● Aim of the exercise
Set down, character for character, everything in the listing below from the line containing "Given: Collapse the Spotify row chevron" down to the end of the listing, leaving the pictures out.

● Supplied records
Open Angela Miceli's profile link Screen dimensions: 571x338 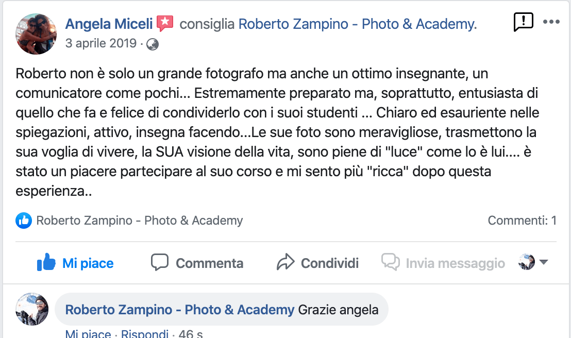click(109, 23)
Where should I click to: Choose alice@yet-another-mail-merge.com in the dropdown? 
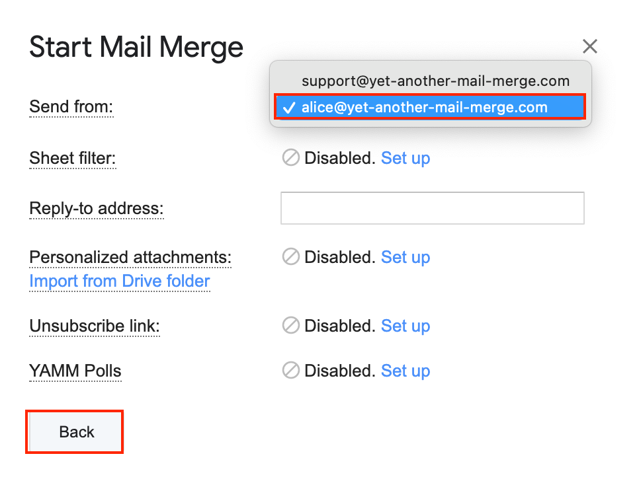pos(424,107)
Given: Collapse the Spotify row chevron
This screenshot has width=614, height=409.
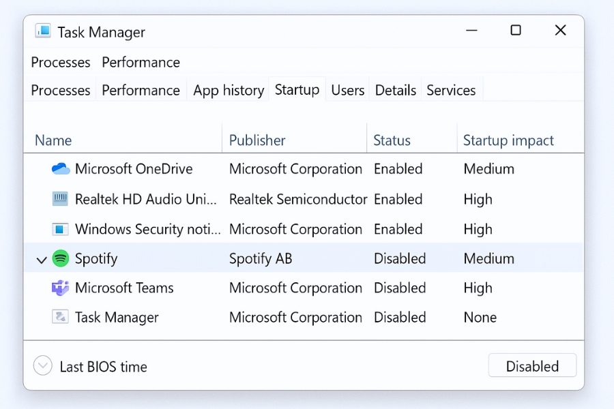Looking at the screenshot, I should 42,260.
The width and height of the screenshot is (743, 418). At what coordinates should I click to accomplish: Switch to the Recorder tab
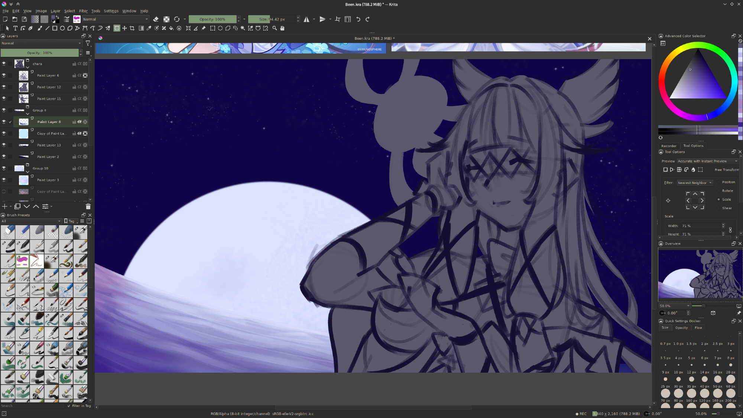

● Written solution
Given: Collapse the Spotify row chevron
This screenshot has width=614, height=409.
Looking at the screenshot, I should 42,260.
The width and height of the screenshot is (743, 418). At what coordinates should I click to accomplish: Switch to the Recorder tab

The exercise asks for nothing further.